┌─ Rows
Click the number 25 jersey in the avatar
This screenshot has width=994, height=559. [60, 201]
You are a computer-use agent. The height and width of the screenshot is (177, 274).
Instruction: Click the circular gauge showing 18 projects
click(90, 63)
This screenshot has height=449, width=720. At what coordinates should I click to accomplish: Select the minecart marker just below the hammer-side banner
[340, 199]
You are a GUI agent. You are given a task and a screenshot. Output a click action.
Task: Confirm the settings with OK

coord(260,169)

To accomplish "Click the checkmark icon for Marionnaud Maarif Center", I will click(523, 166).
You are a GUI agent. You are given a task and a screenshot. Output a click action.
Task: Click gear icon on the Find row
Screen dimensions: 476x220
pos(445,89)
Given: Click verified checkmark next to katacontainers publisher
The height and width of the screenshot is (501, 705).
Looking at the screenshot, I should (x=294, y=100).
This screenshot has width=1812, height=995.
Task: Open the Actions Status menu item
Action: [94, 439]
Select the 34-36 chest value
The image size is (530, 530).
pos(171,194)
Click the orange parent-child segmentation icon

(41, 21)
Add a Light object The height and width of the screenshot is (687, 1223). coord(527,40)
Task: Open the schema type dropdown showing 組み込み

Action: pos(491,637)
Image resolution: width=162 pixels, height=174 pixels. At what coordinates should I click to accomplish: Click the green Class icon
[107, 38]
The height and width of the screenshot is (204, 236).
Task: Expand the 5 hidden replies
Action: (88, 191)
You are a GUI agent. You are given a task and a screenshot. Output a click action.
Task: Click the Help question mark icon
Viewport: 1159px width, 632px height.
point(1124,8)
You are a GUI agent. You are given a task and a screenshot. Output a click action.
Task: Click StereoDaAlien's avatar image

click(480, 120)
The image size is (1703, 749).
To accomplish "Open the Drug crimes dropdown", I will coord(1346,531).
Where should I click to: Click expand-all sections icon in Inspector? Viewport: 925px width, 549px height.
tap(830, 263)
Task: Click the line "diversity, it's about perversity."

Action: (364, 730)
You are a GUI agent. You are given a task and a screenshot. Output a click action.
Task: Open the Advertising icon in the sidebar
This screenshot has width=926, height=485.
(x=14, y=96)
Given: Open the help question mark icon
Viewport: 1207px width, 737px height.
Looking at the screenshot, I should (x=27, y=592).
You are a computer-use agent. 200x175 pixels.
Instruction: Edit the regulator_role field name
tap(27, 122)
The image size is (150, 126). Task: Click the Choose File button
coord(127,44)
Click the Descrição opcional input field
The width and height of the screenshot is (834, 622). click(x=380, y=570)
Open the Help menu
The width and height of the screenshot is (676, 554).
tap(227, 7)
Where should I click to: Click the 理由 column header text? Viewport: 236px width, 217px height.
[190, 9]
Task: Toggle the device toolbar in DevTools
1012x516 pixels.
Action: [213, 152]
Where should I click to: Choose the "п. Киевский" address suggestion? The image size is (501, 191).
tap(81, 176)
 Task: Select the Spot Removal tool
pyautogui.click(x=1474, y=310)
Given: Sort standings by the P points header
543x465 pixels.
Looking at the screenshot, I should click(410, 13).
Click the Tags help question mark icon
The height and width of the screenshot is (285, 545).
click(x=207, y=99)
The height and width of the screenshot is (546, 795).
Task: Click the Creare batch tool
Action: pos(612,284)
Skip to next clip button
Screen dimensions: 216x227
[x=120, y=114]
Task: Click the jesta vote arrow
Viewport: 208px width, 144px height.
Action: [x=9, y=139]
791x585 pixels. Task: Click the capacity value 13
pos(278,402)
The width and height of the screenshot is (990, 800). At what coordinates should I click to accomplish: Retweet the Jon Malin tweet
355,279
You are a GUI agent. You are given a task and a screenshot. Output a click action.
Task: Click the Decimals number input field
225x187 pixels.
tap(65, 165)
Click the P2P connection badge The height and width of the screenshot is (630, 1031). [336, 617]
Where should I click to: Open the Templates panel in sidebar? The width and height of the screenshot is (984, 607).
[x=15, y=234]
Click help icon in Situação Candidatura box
└─
Please print the stretch of the listing above from its first line through the line containing "click(90, 63)", copying each line exactly.

Click the number 25 jersey in the avatar
This screenshot has width=994, height=559. [60, 201]
You are a computer-use agent. The height and width of the screenshot is (177, 274).
Instruction: Click the circular gauge showing 18 projects
click(90, 63)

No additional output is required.